*Exercise objective*
For the records that follow, give the number of lines containing the word "plus", with no added text.

*Records supplied*
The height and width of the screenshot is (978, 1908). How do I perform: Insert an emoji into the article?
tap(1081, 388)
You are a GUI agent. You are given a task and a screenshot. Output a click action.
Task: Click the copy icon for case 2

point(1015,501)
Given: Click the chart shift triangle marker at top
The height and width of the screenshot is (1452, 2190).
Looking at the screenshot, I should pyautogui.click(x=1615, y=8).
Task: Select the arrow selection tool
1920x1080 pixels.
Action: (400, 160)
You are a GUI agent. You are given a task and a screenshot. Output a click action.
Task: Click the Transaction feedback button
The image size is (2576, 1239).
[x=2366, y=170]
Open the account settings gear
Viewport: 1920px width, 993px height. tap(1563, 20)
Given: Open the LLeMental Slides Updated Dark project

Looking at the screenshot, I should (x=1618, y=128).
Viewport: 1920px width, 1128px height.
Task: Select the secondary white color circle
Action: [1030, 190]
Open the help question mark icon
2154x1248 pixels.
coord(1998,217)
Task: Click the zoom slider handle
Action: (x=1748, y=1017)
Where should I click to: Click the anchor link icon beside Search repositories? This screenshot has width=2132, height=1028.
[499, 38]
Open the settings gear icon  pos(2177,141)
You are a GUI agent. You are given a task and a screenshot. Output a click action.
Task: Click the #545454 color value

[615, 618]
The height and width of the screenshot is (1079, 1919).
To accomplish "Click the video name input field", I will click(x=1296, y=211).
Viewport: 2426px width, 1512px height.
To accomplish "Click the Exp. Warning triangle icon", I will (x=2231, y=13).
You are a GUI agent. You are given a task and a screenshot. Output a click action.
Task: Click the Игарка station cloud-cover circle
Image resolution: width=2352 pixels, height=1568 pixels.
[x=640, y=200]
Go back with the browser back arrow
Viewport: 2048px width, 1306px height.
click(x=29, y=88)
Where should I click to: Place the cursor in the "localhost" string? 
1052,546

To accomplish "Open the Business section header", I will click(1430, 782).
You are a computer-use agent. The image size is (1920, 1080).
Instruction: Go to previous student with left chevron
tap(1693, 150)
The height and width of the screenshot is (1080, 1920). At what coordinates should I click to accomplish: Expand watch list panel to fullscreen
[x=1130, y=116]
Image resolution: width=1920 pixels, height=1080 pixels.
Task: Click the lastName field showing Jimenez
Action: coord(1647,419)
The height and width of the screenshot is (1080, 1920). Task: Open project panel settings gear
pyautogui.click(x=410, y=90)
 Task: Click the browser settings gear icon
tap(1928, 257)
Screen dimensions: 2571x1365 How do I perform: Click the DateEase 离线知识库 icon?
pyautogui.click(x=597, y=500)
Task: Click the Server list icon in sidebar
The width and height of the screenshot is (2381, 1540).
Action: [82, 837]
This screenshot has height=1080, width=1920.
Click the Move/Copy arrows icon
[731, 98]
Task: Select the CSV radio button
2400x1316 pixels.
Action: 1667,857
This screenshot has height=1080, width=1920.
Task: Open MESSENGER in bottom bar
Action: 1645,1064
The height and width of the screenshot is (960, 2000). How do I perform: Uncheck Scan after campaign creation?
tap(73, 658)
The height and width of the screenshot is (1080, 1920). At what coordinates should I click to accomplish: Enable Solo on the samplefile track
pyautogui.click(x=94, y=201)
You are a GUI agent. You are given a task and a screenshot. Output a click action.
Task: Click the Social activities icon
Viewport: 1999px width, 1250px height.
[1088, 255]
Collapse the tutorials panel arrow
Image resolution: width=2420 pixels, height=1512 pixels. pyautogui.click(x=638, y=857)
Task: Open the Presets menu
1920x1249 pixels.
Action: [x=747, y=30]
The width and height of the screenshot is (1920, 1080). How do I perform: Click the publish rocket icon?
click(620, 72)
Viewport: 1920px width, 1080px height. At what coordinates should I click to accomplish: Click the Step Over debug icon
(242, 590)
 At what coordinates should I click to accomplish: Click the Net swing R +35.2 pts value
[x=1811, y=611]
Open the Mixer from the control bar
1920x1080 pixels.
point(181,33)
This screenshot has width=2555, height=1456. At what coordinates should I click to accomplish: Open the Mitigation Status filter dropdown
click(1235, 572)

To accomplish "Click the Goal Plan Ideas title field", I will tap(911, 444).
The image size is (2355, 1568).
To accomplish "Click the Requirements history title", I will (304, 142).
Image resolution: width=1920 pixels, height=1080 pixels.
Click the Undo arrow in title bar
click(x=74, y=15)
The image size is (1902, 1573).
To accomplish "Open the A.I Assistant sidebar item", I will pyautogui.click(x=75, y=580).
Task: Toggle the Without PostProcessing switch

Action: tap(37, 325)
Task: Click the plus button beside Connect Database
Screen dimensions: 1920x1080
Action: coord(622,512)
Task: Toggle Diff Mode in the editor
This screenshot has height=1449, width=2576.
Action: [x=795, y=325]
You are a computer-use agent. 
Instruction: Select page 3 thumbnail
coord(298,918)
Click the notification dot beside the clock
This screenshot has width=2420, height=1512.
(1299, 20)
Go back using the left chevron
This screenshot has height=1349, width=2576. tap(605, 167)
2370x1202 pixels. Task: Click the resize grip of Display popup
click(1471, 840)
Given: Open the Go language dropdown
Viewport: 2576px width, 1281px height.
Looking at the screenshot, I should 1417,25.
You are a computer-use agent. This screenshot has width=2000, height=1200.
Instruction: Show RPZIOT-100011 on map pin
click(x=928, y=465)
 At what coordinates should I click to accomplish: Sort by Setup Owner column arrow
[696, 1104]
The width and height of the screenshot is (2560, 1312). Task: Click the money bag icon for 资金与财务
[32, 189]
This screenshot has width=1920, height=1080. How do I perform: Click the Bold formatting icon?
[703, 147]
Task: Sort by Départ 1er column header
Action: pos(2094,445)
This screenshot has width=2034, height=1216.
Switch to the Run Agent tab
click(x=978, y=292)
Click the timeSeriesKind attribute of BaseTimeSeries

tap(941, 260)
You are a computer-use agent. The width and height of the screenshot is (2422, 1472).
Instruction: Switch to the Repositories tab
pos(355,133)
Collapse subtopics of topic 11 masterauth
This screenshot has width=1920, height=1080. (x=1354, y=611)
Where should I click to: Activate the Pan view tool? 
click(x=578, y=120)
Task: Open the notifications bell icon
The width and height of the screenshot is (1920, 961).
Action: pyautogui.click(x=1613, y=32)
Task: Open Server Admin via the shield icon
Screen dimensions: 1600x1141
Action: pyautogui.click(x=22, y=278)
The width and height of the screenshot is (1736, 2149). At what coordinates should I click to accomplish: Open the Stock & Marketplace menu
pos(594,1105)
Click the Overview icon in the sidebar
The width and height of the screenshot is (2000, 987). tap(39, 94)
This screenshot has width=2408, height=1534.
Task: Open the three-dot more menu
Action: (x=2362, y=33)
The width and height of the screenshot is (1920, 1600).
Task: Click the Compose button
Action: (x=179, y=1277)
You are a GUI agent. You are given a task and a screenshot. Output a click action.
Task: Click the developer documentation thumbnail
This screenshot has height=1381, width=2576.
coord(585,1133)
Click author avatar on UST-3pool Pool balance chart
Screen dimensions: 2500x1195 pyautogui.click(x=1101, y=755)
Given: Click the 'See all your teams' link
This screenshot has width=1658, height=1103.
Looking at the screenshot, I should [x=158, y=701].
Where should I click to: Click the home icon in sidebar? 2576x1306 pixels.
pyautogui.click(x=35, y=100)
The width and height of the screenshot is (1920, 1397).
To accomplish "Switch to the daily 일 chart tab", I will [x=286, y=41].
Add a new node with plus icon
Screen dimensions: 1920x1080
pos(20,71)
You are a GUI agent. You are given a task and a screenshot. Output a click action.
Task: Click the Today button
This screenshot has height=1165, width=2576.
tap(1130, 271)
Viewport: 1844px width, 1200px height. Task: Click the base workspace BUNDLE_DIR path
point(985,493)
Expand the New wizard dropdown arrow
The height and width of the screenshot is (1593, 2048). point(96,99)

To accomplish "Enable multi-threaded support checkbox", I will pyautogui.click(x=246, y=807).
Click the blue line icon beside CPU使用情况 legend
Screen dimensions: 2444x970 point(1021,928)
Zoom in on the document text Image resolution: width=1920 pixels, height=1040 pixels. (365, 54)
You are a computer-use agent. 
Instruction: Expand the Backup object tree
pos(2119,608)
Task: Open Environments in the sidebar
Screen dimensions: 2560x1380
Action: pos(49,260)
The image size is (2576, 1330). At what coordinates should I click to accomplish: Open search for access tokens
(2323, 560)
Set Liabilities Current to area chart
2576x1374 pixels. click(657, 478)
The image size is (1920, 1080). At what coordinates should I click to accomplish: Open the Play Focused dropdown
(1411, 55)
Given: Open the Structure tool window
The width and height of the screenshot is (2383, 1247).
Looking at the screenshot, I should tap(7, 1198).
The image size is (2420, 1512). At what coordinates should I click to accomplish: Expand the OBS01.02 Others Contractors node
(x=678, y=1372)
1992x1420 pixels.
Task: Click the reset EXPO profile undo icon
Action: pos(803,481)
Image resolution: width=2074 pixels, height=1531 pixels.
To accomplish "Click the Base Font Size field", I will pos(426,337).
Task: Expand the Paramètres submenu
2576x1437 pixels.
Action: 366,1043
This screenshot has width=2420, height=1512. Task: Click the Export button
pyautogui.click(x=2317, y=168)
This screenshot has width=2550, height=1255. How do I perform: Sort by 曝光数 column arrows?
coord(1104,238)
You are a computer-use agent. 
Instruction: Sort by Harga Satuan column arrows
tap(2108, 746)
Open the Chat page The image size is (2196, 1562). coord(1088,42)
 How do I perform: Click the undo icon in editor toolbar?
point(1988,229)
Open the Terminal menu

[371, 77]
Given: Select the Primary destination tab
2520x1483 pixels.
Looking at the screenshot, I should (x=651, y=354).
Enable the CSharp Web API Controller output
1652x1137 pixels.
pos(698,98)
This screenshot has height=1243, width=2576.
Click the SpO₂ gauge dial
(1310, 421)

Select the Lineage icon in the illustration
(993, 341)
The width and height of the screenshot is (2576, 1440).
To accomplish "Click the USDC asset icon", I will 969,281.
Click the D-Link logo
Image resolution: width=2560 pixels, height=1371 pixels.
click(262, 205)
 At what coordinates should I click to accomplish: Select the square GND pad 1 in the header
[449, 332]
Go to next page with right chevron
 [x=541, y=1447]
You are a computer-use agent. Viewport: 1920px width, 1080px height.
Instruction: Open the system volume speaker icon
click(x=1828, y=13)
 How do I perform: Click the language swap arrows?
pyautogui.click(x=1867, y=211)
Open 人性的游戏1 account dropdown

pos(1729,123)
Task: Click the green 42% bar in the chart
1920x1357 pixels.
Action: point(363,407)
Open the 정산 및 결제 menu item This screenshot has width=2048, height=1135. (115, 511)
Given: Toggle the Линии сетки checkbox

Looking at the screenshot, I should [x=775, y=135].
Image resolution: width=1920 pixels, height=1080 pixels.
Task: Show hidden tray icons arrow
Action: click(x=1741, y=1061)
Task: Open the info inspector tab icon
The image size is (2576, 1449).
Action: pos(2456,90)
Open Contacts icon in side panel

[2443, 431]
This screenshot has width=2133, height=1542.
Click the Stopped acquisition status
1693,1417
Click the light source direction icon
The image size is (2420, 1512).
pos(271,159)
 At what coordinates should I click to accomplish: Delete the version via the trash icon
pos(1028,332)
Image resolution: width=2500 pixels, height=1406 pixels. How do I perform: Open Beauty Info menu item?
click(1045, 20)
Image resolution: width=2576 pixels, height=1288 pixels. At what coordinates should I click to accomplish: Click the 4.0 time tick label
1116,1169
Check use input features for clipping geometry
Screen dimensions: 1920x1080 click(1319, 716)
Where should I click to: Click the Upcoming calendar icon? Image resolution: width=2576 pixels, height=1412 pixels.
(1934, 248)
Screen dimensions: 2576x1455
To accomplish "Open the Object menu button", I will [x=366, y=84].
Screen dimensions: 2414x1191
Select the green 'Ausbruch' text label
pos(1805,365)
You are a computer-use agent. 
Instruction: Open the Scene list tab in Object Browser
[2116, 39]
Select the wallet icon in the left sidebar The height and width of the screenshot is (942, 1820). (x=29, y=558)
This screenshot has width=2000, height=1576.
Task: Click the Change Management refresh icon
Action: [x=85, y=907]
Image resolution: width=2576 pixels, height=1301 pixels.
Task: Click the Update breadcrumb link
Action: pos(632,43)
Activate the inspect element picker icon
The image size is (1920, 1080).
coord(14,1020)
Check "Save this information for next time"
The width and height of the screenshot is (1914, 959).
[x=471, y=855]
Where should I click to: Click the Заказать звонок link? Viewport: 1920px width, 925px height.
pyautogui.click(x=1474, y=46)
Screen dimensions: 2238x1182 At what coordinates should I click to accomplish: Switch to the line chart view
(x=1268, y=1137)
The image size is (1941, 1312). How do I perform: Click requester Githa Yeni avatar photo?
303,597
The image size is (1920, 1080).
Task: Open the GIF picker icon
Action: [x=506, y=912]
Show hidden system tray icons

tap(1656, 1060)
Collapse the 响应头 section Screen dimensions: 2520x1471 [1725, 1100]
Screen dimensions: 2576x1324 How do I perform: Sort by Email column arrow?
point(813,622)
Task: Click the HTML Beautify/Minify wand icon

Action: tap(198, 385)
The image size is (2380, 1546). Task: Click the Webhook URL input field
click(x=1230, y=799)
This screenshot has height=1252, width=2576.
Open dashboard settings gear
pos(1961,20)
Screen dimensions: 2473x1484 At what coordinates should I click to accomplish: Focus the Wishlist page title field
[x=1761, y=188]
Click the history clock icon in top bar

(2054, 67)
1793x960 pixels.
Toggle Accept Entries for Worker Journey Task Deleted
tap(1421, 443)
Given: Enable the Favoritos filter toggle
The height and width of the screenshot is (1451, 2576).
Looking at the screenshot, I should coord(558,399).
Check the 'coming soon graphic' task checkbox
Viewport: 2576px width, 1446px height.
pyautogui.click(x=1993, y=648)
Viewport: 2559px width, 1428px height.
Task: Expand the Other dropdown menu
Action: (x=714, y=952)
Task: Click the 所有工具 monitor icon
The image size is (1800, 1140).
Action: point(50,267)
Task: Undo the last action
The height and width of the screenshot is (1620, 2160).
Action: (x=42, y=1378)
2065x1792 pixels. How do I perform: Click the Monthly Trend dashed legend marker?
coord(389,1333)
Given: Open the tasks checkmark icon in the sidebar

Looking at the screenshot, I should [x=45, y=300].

*Result for this task*
2